Storytellers are on the frontline of this struggle. They make themselves vulnerable in order to spotlight the worst aspects of humanity—the parts that perpetrators stifle in the shadows—and to illuminate what’s possible. Perhaps most cogently explained by Chinua Achebe in Anthills of the Savannah, “Storytellers are a threat. They threaten all champions of control. They frighten usurpers of the right-to-freedom of the human spirit.” [ii] Even those who have experienced the worst of mankind can often regain some measure of control with the stories they later tell, in terms of what they say, how they say it, and who is called to listen.

My own research into the experiences of men who were formerly detained at Guantanamo Bay, Cuba, underscores the ways in which storytelling offers the marginalized one of the most precious tools at their disposal: their voice. Detainees’ stories of resistance represent a struggle that demands to be heard and a lifeline to the social contact all people crave. Brief film clips from their interviews help viewers recognize that these individuals, all of whom were eventually found not guilty of the terrorist acts of which they were originally accused, are not monsters, but men.

Today, digital technologies like these allows us to pair words with images, giving us tremendous promise for reaching across time and space to move human hearts and offering the possibility of greater impact than the printed page. Paul Zak, Director of the Center for Neuroeconomics Studies at Claremont Graduate University, points out that videos are better at “sustaining attention and causing empathic transportation” [iii] than words alone.

And yet, as authors Melanie and Steve Tem warns us, while stories (whether in print or video form) “show us how to bear the unbearable, approach the unapproachable, conceive the inconceivable,” they also have the power to trivialize. These authors continue, “Offered indelicately, taken too literally, stories become reductionist tools, rendering things neat and therefore false.” [iv] This is why it is critical to give storytelling the time and care and thought it deserves, especially when it comes to stories that take tremendous courage to tell and to hear.

Feminists have long pointed out that history is replete with the stories of great men. What history—even modern history—is often missing is the voices of women. Their stories are critical not only because the world needs to better understand the “truth” behind human rights violations as experienced by all who are affected (the outward impact), but also because the act of telling can be crucial to the survival and well-being of the teller.

StoryCenter’s Silence Speaks program has seen in the participatory media workshops it leads around the world that storytelling can be a step towards healing, or at least a way to process what one has experienced, especially when the telling is witnessed by compassionate others in a safe environment.
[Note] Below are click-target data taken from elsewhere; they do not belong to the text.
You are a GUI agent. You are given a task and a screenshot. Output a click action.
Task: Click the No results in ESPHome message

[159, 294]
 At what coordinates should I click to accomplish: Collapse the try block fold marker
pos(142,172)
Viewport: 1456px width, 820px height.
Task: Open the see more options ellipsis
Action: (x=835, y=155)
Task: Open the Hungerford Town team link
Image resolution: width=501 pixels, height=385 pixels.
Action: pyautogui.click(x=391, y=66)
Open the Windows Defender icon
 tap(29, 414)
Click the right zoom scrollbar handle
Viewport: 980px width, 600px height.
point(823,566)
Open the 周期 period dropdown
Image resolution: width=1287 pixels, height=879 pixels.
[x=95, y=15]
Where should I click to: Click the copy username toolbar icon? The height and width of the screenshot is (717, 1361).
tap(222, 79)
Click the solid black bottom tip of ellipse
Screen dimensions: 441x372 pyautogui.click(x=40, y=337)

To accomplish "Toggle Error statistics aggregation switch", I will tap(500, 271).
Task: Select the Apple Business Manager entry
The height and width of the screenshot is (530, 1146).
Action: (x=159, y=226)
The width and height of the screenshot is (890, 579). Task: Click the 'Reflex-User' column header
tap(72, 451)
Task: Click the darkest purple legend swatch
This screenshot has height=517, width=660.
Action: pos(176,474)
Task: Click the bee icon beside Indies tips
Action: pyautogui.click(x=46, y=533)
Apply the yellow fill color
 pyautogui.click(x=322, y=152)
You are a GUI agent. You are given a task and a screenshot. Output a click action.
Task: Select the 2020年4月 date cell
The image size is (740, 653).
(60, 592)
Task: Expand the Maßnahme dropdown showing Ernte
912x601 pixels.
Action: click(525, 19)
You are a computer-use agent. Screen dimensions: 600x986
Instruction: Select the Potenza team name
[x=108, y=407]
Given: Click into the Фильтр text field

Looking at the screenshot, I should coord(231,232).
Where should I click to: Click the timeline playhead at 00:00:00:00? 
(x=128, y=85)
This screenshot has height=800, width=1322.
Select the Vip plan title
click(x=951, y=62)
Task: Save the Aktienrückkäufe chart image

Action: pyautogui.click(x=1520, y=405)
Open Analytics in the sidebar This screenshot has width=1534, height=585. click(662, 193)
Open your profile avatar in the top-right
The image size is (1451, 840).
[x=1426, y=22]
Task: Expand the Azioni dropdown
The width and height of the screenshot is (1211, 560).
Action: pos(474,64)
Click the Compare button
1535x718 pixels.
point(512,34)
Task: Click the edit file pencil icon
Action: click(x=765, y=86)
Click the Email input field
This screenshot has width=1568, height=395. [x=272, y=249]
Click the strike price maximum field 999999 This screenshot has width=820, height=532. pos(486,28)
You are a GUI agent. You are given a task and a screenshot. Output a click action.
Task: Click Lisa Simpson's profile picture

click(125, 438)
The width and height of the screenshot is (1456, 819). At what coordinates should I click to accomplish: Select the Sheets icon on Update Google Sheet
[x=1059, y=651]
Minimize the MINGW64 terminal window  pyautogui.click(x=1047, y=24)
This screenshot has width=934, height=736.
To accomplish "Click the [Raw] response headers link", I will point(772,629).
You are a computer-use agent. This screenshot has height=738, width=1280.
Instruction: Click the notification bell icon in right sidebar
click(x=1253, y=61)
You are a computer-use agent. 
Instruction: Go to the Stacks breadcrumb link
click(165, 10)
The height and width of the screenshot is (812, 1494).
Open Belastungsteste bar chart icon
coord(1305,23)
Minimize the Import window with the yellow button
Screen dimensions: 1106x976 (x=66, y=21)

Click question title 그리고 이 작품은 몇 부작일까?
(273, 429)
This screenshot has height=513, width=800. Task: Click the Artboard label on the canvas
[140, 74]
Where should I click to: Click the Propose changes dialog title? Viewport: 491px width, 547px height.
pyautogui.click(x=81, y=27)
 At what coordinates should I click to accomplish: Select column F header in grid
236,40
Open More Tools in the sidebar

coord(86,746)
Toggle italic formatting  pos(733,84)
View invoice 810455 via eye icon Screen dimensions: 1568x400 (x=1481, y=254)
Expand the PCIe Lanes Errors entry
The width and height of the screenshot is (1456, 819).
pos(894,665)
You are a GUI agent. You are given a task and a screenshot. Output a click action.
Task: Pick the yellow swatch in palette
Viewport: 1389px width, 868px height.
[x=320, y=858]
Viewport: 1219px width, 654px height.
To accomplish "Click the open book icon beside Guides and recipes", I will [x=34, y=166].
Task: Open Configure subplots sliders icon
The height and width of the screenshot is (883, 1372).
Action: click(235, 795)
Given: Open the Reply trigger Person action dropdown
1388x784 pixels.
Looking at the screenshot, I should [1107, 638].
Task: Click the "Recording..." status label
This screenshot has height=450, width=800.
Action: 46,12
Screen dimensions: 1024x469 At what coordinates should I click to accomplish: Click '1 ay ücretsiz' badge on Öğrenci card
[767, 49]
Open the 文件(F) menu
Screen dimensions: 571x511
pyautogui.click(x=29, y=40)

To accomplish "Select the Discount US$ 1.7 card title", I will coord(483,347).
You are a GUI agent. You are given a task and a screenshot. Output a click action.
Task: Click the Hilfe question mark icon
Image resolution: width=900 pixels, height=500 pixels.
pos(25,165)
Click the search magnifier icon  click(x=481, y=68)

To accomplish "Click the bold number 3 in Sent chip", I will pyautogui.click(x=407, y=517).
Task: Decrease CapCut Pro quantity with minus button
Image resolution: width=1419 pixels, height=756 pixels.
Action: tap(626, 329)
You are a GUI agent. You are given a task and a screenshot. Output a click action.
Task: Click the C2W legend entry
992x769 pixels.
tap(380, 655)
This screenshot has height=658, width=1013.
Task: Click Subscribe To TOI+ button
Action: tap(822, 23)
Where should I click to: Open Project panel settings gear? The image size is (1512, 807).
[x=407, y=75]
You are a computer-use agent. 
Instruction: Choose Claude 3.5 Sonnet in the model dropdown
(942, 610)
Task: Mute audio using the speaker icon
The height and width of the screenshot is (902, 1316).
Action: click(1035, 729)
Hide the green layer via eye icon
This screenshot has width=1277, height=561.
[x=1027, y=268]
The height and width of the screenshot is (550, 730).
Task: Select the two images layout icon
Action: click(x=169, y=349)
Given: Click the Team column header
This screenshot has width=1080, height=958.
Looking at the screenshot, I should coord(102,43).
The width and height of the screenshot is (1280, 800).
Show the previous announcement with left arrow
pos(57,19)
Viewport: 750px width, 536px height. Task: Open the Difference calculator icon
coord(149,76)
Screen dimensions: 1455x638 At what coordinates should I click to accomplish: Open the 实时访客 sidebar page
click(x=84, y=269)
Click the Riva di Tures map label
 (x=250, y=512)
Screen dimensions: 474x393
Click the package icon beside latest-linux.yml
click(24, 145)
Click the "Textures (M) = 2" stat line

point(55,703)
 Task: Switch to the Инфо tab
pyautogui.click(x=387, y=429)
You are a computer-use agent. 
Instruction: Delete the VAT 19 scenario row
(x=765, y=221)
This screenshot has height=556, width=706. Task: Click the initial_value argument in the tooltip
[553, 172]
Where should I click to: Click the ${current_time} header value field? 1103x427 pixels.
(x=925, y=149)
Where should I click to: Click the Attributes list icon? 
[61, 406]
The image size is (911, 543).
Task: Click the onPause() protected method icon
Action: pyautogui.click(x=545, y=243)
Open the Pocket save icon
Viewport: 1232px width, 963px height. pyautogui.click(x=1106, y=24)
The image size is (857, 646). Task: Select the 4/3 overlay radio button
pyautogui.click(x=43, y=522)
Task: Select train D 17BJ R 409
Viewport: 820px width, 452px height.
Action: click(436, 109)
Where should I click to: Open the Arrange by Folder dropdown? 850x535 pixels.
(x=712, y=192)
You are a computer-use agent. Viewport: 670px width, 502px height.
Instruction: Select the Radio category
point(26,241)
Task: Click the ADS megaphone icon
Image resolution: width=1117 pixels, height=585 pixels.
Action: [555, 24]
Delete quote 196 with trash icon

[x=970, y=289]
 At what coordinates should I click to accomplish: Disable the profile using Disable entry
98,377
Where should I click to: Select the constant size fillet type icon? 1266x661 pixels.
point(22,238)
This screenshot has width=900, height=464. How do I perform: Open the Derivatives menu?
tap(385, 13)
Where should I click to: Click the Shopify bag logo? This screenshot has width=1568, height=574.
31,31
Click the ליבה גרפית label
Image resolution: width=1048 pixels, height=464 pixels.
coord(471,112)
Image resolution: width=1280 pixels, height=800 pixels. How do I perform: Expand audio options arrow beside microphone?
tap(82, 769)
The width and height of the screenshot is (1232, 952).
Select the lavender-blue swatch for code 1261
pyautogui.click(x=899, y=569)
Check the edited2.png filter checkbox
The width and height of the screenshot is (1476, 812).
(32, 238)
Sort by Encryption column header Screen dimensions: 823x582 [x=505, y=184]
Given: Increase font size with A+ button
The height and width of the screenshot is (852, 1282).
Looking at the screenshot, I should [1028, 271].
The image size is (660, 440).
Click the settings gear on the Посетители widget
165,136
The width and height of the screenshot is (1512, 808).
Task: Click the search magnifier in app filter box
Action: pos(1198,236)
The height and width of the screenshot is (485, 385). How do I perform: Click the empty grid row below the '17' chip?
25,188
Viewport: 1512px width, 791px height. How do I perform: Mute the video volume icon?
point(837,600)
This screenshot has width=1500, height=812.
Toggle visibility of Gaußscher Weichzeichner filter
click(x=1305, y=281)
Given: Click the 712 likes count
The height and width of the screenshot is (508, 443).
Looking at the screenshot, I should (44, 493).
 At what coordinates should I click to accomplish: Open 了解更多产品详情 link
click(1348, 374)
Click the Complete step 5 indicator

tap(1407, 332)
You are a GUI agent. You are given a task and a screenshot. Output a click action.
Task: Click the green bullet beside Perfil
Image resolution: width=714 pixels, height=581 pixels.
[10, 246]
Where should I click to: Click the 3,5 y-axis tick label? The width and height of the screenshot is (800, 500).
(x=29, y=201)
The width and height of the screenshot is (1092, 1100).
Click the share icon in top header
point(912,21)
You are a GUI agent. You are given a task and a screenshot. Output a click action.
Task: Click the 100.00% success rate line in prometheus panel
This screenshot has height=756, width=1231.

As Trinh T. Minh-ha so eloquently wrote, “The story depends upon every one of us to come into being. It needs us all, needs our remembering, understanding, and creating what we have heard together to keep on coming into being.” [v]

Silence Speaks is committed to upholding these values—each of the stories included as part of The Right to Her Story DVD and guide came into being with deliberate attention to protecting the safety and dignity of storyteller, above all. These powerful narratives communicate real-life stories that transcend time and place and inspire all of us to become champions of human rights.

Looking for more information about StoryCenter's work on gender-based violence and human rights? Find project updates on our Silence Speaks Facebook page.

i Dawes, James (2009) "Human Rights in Literary Studies," Human Rights Quarterly. Vol. 31, No. 2.

ii Achebe, Chinua (1987). Anthills of the Savannah. New York: Anchor Books.

iii Zak, Paul (2013). “How Stories Change the Brain,” published on the web site of the University of California, Berkeley, Greater Good Science Center.

iv Tem, Melanie and Steve (20013). The Man on the Ceiling (Discoveries). Hertford: Crossroad Press.

v Minh-ha, Trinh T. (1989) Woman, Native, Other. Bloomington and Indianapolis: Indiana University Press.